El dirigente del Peronismo de la Soberanía, Gastón Harispe, cuestionó con dureza el avance de la licitación impulsada por el gobierno de Javier Milei sobre la vía troncal de navegación del Paraná y advirtió que el proceso no puede analizarse como un simple expediente administrativo: “Estamos ante una decisión estratégica sobre una arteria central de la riqueza argentina”.
En medio de la peor crisis política del gobierno, con sectores del establishment —el llamado “círculo rojo”—, facciones del capital norteamericano y actores económicos locales cuestionando la marcha de la economía y de la política argentina, Harispe sostuvo que avanzar con una licitación de esta magnitud expresa “una combinación peligrosa entre debilidad política, pérdida de confianza y entrega de soberanía”.
El dirigente señaló que las sospechas planteadas por la Procuraduría de Investigaciones Administrativas sobre un posible direccionamiento del proceso agravan todavía más el cuadro institucional. “Una licitación estratégica no puede nacer bajo sospecha. Si el procedimiento aparece maniatado desde el origen, todo lo que surja de allí queda políticamente herido y jurídicamente expuesto”, afirmó.
Para Harispe, el problema central es que el gobierno pretende comprometer por 25 o 30 años el control de una infraestructura decisiva sin consenso social, sin acuerdo político amplio, sin respaldo de sectores productivos nacionales y sin una discusión profunda sobre el interés argentino. “No se está discutiendo una obra más. Se está definiendo quién controla el Paraná y quién administra la circulación de buena parte de la riqueza nacional”, planteó.
En esa línea, advirtió que el Paraná concentra una dimensión económica, ambiental y geopolítica inseparable. Por allí circula gran parte de las exportaciones argentinas, se definen costos logísticos fundamentales y se disputa el control efectivo sobre uno de los corredores estratégicos más importantes de América del Sur.
Harispe cuestionó además que el esquema propuesto excluya a actores nacionales y deje en manos de empresas extranjeras el manejo de una vía estratégica. “La cuestión principal es la soberanía. No hay sectores vinculados al interés nacional que no cuestionen una licitación donde solamente participan multinacionales amigas de los grupos de poder que rodean al gobierno”, sostuvo.
Según el referente del Peronismo de la Soberanía, el diseño del pliego responde a una lógica colonial: el Estado resigna capacidad de conducción, los privados fijan condiciones y los costos terminan recayendo sobre los cargadores y sectores productivos argentinos. “Aquí prácticamente no existe riesgo empresario.
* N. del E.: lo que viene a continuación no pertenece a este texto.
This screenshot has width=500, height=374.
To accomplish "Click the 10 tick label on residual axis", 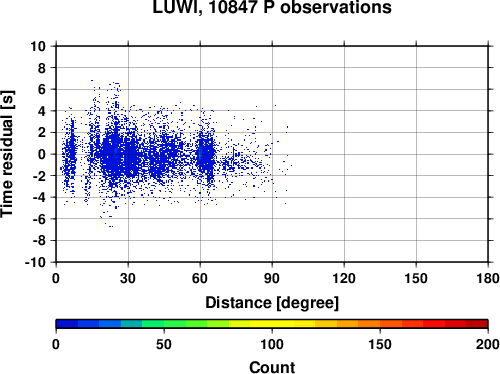I will coord(38,46).
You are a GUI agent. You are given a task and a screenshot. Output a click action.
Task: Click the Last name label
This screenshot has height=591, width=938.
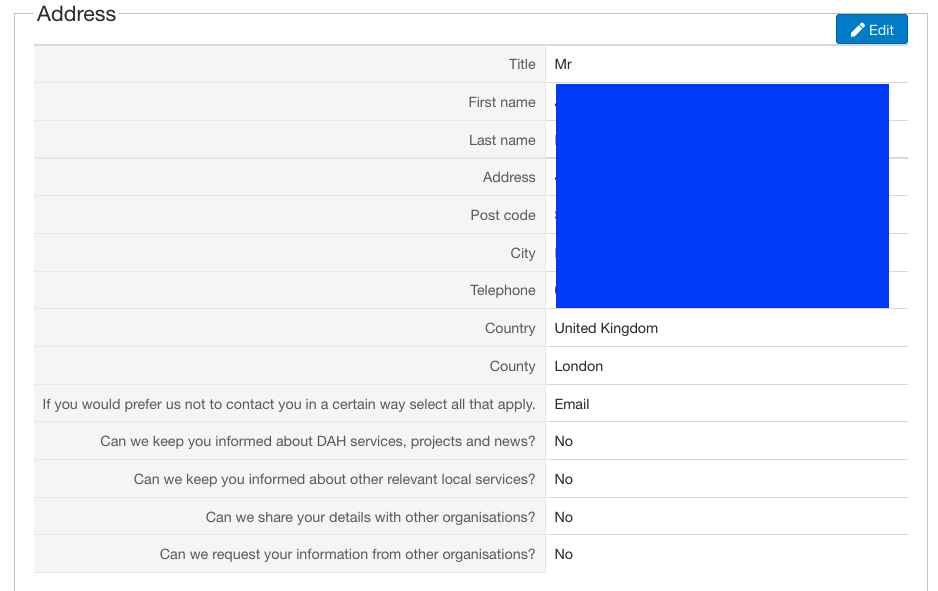click(x=502, y=140)
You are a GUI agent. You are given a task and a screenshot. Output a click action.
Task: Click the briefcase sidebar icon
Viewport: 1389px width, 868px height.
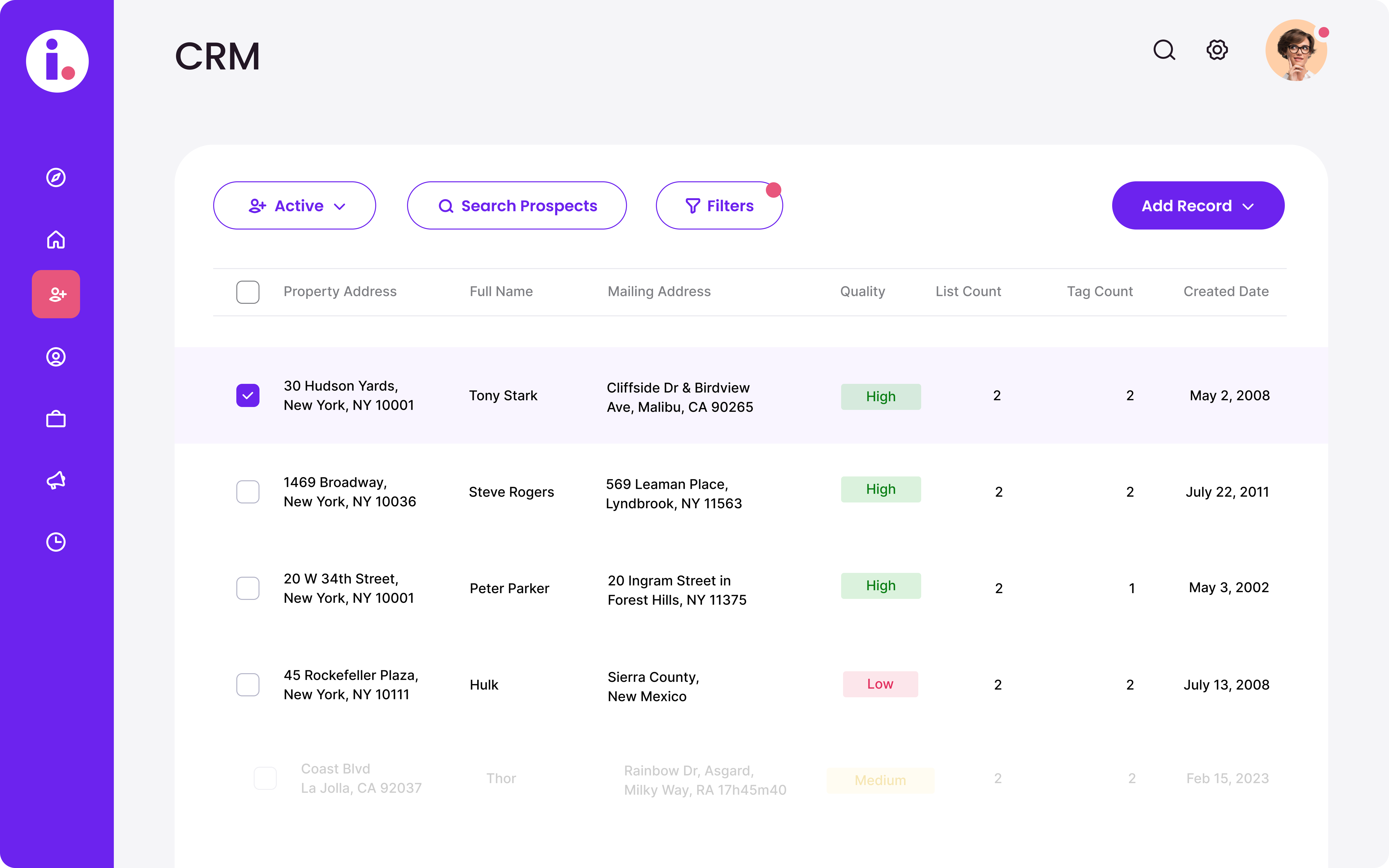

Hay ganancias garantizadas para empresas multinacionales mientras la Argentina pierde capacidad de decisión sobre el Paraná”, afirmó.
Otro de los puntos cuestionados es la ausencia de estudios de impacto ambiental suficientes. Harispe remarcó que una decisión de esta escala no puede avanzar sin evaluar seriamente las consecuencias sobre el río, las comunidades ribereñas y el ecosistema. “La soberanía también implica defender el territorio y los bienes comunes. No puede pensarse el Paraná únicamente como un corredor de negocios”, señaló.
El dirigente planteó además que la debilidad política del gobierno puede terminar generando un costo enorme para el Estado argentino. Una concesión otorgada bajo sospechas de direccionamiento y sin legitimidad política quedaría inevitablemente expuesta a futuras revisiones institucionales. “Cuando cambien los vientos políticos, la Argentina va a discutir todo lo actuado alrededor del Paraná. Y eso puede derivar en conflictos jurídicos y económicos de enorme gravedad”, advirtió.
Para Harispe, el trasfondo de la discusión es profundamente político: “Milei pretende convertir la crisis de legitimidad de su gobierno en una oportunidad para consolidar negocios de largo plazo a favor de grupos extranjeros. Pero un gobierno debilitado, cuestionado incluso por sectores del poder económico, no tiene autoridad política para hipotecar durante décadas una estructura estratégica de la Nación”.
Desde esa perspectiva, el Peronismo de la Soberanía plantea que el Paraná debe ser parte de una agenda nacional vinculada a la recuperación del control sobre los recursos estratégicos, la logística y el comercio exterior argentino.
“La pregunta de fondo es simple: ¿puede avanzarse con una licitación válida sobre el Paraná en un gobierno que perdió consenso, legitimidad y confianza? Para nosotros, la respuesta es no”, concluyó Harispe.